STEAM INTO THE FUTURE | Limited Places for Year 7 in 2021 ENROL TODAY
Aug 21, 2020

Year 8 Camp

The highlight of this term for our Year 8 students was their recent adventure to the Emu Gully Adventure Education Camp just outside the small township of Helidon Spa. After settling into comfortable dorms with showers, the cohort began three days of activities designed to challenge them physically and mentally.  Before the students ventured out into the field, some lofty goals were set – to look after your mates, to find the courage to overcome your fears and to build personal resilience. These goals were set against a background of inspiring individual stories of heroism from three wars in which Australians took part – WW1, WW2, and the Vietnam War. 

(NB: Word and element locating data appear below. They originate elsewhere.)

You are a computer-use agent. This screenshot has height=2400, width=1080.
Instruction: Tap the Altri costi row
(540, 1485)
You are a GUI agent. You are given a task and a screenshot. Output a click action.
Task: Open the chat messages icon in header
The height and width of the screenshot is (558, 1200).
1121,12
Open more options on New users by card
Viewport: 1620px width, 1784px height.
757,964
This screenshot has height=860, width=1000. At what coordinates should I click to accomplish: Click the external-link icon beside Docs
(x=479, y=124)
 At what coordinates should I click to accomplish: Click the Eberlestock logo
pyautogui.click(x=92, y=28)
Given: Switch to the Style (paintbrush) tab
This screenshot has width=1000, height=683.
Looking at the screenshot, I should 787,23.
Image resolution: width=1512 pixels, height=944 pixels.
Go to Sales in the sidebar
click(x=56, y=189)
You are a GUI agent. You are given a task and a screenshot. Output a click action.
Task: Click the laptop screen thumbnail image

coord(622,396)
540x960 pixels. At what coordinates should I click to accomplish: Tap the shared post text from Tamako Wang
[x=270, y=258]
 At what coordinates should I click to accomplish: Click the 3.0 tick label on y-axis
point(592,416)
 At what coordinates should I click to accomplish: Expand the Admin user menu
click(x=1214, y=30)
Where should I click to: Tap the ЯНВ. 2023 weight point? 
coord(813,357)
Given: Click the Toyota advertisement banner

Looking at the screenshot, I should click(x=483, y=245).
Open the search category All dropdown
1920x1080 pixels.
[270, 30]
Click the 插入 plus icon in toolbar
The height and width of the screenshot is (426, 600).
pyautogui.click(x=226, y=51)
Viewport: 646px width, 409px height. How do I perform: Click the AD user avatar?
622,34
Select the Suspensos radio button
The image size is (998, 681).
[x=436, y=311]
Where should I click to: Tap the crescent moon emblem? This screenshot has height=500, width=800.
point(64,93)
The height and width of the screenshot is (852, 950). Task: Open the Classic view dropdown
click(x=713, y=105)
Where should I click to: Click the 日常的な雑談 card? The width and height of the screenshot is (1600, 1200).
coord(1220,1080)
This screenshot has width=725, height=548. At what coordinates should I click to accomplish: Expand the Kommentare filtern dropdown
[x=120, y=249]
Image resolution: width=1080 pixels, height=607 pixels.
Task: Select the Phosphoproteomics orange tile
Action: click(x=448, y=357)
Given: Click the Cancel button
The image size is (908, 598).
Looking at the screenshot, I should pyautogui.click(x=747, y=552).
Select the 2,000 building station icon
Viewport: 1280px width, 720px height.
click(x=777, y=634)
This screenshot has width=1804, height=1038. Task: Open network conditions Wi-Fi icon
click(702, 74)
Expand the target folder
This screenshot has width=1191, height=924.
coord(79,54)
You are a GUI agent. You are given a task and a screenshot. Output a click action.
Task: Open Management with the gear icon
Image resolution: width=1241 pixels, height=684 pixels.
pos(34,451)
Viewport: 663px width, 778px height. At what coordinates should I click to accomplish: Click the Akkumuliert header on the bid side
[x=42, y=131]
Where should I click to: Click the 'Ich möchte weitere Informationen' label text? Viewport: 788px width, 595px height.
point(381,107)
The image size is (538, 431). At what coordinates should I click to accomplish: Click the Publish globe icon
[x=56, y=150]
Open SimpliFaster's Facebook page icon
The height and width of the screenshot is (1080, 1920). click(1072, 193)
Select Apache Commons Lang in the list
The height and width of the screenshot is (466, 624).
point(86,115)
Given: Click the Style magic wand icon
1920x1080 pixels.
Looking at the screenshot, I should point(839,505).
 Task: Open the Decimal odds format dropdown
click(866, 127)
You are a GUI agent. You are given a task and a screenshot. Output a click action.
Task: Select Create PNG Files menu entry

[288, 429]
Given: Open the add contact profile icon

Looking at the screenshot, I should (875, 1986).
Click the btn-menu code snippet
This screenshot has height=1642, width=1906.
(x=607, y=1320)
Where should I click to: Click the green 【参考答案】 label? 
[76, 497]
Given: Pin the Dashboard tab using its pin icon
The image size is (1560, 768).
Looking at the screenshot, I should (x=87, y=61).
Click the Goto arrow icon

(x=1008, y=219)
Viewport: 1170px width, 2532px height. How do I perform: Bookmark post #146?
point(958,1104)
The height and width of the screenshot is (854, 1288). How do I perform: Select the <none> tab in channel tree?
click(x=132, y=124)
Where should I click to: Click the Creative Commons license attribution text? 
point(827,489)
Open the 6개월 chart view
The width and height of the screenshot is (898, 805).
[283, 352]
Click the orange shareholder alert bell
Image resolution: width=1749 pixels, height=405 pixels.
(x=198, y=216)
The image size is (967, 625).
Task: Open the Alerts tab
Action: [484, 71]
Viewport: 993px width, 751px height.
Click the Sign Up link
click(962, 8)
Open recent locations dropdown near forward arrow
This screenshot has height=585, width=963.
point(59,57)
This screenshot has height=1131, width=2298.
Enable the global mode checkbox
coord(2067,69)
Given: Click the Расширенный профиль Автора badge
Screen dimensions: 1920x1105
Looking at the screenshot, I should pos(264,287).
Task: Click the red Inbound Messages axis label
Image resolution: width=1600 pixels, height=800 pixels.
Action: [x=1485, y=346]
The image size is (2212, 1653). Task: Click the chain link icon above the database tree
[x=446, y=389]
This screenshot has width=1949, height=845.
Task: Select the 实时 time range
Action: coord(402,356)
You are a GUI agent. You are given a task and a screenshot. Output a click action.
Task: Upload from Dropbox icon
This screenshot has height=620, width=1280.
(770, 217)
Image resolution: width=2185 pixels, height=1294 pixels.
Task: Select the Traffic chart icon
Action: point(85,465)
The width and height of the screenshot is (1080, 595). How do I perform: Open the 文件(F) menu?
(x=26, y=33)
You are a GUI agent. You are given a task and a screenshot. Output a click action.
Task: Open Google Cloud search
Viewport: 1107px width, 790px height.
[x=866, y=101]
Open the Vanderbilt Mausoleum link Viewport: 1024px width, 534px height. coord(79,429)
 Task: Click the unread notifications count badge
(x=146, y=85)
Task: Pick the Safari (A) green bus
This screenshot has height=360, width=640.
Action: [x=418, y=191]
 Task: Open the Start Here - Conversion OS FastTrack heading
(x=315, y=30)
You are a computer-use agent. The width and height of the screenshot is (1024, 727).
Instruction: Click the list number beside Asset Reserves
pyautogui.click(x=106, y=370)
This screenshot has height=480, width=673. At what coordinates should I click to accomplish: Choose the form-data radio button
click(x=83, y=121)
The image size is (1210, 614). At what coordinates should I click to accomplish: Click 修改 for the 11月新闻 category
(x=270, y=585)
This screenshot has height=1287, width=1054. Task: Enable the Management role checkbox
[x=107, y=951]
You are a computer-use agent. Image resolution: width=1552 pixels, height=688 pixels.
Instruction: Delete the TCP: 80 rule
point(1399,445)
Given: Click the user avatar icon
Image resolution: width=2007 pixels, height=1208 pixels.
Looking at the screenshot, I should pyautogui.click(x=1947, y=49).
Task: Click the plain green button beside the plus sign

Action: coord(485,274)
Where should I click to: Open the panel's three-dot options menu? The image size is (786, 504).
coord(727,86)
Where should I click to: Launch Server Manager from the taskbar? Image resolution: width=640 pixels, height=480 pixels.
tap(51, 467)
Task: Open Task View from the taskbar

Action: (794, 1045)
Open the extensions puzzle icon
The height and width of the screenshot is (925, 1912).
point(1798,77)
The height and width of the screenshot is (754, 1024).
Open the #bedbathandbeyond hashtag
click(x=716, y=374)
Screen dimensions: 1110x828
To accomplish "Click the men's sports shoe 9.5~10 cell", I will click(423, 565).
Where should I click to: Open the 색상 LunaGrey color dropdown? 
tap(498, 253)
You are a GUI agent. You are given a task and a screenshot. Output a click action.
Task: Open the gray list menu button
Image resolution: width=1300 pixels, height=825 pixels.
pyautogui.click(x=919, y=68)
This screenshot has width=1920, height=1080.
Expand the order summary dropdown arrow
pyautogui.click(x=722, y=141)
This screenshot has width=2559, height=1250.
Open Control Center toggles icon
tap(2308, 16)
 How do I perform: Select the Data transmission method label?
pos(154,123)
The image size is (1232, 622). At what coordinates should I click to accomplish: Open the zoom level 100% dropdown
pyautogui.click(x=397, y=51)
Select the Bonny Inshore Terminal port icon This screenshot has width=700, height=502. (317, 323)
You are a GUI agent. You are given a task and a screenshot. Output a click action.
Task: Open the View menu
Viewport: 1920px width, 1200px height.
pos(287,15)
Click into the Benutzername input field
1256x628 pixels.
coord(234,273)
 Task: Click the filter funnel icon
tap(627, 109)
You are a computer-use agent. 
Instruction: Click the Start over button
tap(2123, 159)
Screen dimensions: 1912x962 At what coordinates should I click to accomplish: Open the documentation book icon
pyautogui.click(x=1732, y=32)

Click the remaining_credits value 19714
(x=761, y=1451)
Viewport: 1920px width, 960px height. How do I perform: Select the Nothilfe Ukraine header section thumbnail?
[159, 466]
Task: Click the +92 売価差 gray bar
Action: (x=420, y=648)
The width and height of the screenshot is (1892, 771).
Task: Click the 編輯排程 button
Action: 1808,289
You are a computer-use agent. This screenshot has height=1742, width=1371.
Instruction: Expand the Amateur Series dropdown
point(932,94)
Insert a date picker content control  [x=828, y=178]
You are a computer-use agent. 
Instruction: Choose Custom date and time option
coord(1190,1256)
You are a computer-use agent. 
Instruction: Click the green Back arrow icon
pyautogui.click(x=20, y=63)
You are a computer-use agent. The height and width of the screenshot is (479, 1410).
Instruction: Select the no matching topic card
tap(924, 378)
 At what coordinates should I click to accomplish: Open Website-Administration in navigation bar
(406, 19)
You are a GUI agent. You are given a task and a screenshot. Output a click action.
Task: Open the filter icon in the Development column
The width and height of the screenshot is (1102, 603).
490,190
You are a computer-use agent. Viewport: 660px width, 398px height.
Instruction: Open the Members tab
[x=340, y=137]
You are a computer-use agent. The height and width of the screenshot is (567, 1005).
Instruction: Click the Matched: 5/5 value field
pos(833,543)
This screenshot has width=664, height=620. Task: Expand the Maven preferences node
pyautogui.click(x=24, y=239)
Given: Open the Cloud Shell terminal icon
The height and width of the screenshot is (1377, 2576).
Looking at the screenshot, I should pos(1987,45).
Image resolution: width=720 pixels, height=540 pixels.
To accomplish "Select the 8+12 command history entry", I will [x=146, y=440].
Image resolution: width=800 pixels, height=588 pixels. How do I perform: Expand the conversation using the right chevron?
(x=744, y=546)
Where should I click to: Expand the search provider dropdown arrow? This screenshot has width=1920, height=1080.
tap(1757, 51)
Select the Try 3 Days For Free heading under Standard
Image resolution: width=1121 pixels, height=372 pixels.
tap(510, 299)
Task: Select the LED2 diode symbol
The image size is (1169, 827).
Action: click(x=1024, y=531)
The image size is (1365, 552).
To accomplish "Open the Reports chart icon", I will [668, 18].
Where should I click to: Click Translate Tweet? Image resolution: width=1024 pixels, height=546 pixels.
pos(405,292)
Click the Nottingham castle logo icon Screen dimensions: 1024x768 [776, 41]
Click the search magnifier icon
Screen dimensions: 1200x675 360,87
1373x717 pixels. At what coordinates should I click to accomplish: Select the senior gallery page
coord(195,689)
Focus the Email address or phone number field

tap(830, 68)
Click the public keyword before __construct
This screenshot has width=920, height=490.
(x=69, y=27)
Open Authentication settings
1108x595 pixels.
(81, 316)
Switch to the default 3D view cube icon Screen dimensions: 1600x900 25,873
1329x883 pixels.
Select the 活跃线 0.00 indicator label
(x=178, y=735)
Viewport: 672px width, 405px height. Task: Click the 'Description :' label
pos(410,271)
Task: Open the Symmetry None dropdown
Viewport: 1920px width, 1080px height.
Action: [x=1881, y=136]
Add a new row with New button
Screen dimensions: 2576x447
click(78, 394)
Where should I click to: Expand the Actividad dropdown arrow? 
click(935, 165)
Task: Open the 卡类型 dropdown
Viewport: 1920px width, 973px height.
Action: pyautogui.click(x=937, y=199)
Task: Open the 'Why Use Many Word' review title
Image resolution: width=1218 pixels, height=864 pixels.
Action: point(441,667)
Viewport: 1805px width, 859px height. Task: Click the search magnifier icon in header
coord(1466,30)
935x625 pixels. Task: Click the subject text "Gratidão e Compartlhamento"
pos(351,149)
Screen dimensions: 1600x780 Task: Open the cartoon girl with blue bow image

Over the course of the three days, our camp leader, Chris, recounted with compassion and tenderness, the stories of four brave, young Australian soldiers and how they lived and died protecting their mates. These stories then came to life for our students as they experienced for themselves what it would be like to have to drag themselves through wet, underground tunnels in pitch darkness or transport injured personnel by water, under ‘enemy’ attack – teachers with garden hoses. 

On our first night, students traversed steep, slippery and uneven obstacles with only a torch to light the way. Some were even blindfolded and had to rely entirely on their mates for direction and assistance. The highlight for most students, however, was pulling a huge army truck up and down the airstrip using their own strength and helping each other out when fatigue set in. On the last leg home, the students were running with the rope and beat the time challenge. Oh, and if you get a chance, ask any Year 8 student about the mud!

In a poignant postscript to the camp, Edward (Teddy) Sheean whom we learnt about during camp, was finally acknowledged for his bravery in the Timor Sea during WW2. Teddy was a 19 year old gunner and had only been on active service for two weeks when he died having gone down with his ship, the HMAS Armidale, still fighting the Japanese from below the surface. Because his act of bravery was not reported within a fortnight, he was ineligible at the time. However, on the evening of Wednesday 12 August, Teddy posthumously received the Victoria Cross as part of the 75th VP commemorations. On hearing the news, students in Year 8 felt that close link with history, their thoughts focused on Teddy’s bravery and the tragedy of a life cut so short.